Pathé News was a producer of newsreels and documentaries from 1910 until 1970 in the United Kingdom. Its founder, Charles Pathé, was a pioneer of moving pictures in the silent era.

Its roots lie in Paris when in 1896 Société Pathé Frères was founded by Charles Pathé and his brothers, who pioneered the development of the moving image. Charles Pathé adopted the national emblem of France, the cockerel, as the trademark for his company. After the company, now called Compagnie Générale des Éstablissements Pathé Frère Phonographes & Cinématographes, invented the cinema newsreel with Pathé-Journal, French Pathé began its newsreel in 1908 and opened a newsreel office in London's Wardour Street in 1910. Wardour Street, in Soho, was to become a centre of Britain's film industry. In 1958, Pathé was sold to Warner Bros. and became Warner-Pathé. Pathé eventually stopped producing the cinema newsreel in February 1970; by that time, many homes had their own or rented televisions and the days of the cinema news reel were over.

The Pathé News archive is known today as British Pathé. Its collection of news film and movies is fully digitised and available online and it's no surprise that that archive includes film of our favourite subject.

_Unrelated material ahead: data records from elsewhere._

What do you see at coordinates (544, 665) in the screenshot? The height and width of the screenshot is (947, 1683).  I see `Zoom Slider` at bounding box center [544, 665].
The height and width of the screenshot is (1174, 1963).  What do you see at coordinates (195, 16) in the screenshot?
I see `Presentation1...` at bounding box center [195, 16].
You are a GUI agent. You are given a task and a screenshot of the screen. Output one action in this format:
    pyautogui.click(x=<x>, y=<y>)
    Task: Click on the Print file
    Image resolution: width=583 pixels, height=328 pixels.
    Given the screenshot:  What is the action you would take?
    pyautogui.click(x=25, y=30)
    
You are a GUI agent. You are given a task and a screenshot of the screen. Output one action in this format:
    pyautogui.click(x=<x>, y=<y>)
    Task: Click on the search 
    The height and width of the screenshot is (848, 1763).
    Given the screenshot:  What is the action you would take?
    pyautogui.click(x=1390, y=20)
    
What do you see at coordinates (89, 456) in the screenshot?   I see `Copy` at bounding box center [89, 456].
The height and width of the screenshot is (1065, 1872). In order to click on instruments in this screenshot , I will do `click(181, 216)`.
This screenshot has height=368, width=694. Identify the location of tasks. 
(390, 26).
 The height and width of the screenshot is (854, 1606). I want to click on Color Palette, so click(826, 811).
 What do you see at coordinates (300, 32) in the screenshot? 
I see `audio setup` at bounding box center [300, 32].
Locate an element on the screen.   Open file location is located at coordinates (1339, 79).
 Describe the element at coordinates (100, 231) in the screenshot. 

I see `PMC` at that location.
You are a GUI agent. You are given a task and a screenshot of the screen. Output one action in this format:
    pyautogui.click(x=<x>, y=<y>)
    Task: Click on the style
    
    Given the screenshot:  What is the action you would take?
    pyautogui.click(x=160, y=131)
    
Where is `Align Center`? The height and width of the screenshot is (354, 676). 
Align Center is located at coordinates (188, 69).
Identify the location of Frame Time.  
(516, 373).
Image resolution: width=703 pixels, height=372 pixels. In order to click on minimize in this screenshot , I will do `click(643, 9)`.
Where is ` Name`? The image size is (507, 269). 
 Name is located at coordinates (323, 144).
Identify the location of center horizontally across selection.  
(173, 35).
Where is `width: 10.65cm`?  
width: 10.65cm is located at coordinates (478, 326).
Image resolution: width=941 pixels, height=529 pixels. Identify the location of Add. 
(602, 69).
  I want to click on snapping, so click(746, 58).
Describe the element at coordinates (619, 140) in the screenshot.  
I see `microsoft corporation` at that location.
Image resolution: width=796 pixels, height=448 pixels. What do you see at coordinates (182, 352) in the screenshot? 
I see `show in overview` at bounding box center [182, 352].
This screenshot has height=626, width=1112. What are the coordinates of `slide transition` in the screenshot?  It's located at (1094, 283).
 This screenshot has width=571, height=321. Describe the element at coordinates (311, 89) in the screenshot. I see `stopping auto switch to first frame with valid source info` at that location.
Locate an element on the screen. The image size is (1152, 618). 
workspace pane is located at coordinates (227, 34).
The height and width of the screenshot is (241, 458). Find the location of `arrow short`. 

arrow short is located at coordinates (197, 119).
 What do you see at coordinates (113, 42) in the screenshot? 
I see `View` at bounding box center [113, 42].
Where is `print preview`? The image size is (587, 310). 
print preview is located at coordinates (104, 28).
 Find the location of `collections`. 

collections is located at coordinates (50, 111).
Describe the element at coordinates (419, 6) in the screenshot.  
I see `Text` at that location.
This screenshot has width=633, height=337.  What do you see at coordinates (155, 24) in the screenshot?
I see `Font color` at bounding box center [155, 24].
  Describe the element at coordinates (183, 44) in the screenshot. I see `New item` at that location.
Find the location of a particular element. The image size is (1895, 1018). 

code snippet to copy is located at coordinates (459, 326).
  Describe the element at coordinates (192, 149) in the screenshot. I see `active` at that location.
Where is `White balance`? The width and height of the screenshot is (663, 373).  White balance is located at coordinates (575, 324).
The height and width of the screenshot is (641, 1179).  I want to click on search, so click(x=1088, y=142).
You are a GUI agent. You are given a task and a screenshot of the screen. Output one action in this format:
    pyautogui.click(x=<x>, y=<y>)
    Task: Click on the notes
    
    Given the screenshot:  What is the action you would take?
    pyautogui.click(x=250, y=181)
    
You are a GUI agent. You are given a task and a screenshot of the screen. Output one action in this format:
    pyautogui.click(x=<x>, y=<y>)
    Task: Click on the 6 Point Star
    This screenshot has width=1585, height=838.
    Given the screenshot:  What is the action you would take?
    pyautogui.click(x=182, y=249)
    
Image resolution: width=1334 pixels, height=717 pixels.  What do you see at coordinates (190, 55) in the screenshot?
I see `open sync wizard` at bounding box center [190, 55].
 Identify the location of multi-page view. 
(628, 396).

You can do a search like this:

https://www.britishpathe.com/search/query/motorcycles

This famous film of Harry Perrey crossing the English Channel on a 1929 'Black' Ariel was made by Pathé and is here too:

https://www.youtube.com/watch?v=Wmbc3QSSyqA&feature=youtu.be

Harry was Competitions Manager at Ariel until 1930 and apparently, on arriving in France after a 7 hour trip, Perrey returned to dear old Blighty, on his Ariel, the same day!

In 2019, 90 years later AOMCC President Ariel Atzori will repeat the experience though in slightly warmer climes, on Lake Como during the 2019 Italian Ariel Rally.